CHAPTER XLVIII.
Dolff hurried out of the room so bewildered and dazed that he neither understood what this new revelation was, nor what he was sent out to do. He felt himself hustled out of the room by his anxious sisters, while Meredith was left to be the defender of the party against the madman. The madman! What was it his mother had said. To fetch Vicars—but that was not all—to get something out of his father’s coat. His father! Dolff stopped a few steps from the door, out of which he had been thrust to run in haste and bring what was wanted out of his father’s coat.
“My father,” Dolff said to himself, “has been dead since ever I can remember. Who is my father?” He was completely bewildered. He remembered his mother very well in her widow’s cap. And she was known everywhere to be a widow. “Your father!”—he could not think what it meant. He believed there must be some mistake, some strange illusion which had fallen upon them, or which, perhaps, they had thought of, invented, to prevent remark. “Your father!” could it have been said only to shut his mouth?
It was due to Providence, not to Dolff, that Vicars came in his way, drifting across the hall in pursuit of his patient. Vicars had the famous pocket-book in his hand, and Dolff wondered vaguely what was the meaning of it, and how it was that this pocket-book, like a property on the stage, should be so mixed up with the poor man’s thoughts, if these distracted fancies could be called thoughts. All that he could do was to point towards the drawing-room, whither Vicars hastened. He had no command of his voice to say anything, or of himself to be able to exercise his own wits. He dropped in his dismay upon one of the hard wooden chairs in the hall, and sat there staring vaguely before him, trying to think.
There was a faint jar of the door, and a little figure came out abruptly, as if escaping. It was Janet, whose smooth hair was a little out of order, and her black dress crushed by the half embrace in which the madman had held her. Janet was deeply humiliated by that embrace, by having thus appeared before Meredith and all of them, the object of the old man’s fondling. Her face was obscured by anger and annoyance, and when Dolff sprang up and put himself in her way, the little governess looked for a moment like a little fury, contemplating him with a desire in her eyes to strike him to dust if she had been able—a fiery little Gorgon, with the will without the power.

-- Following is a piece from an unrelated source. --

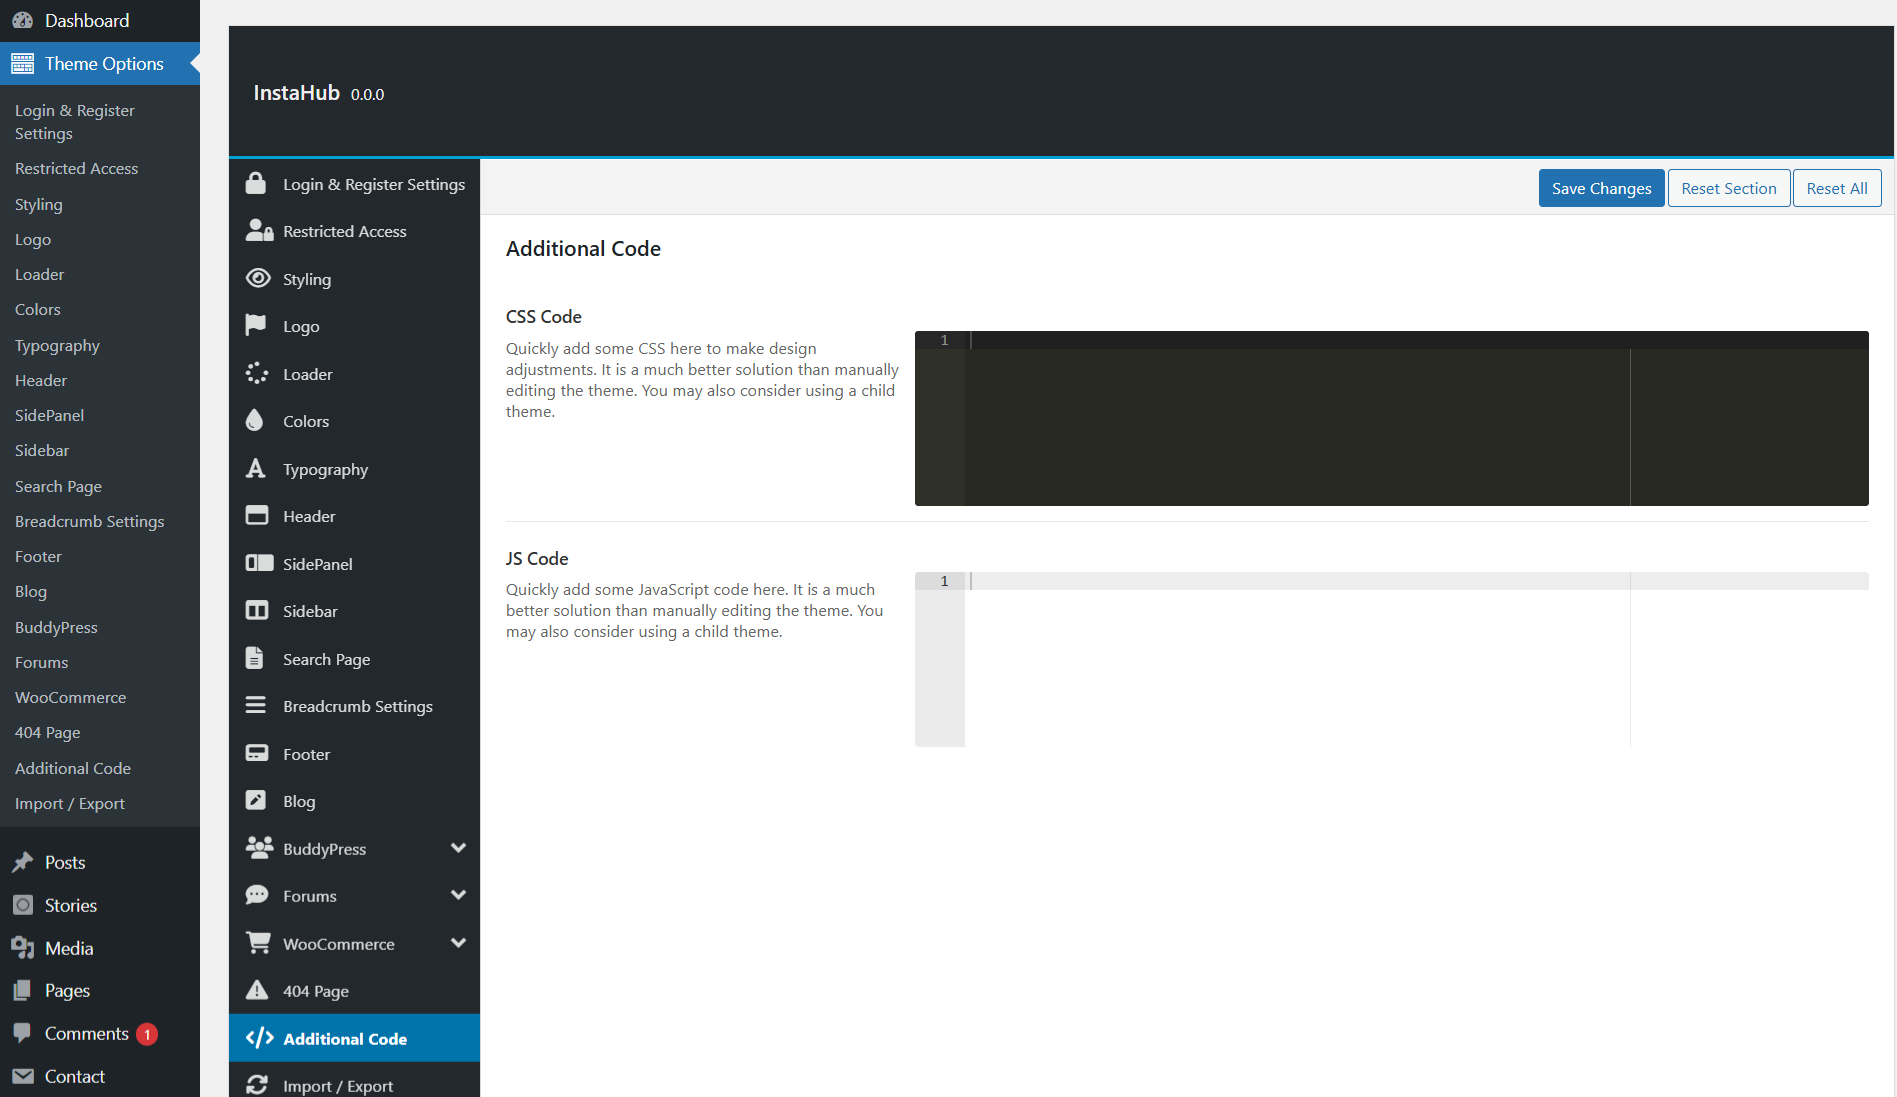Image resolution: width=1897 pixels, height=1097 pixels.
Task: Click the warning triangle 404 Page icon
Action: point(257,990)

“What is it—what is it now?” she cried, clenching her hand as if she would have struck him, yet at the same moment holding herself in with difficulty from a fit of angry tears.
“Janet, don’t forsake me,” cried Dolff; “I am half mad, I don’t know what to think. Who is he? Tell me who he is!”
“Mr. Harwood,” cried Janet, fiercely, “you—you are not a wise child.”
He looked at her with a naive wonder.
“I have never set up for being wise. You are far, far more quick than I am. I suppose you understand it, Janet. I know you don’t care for me, as I do for you; but you might feel for me a little. Oh, don’t turn away like that—I know you’ve thrown me off; but help me—only help me. Who is he? Tell me who he is.”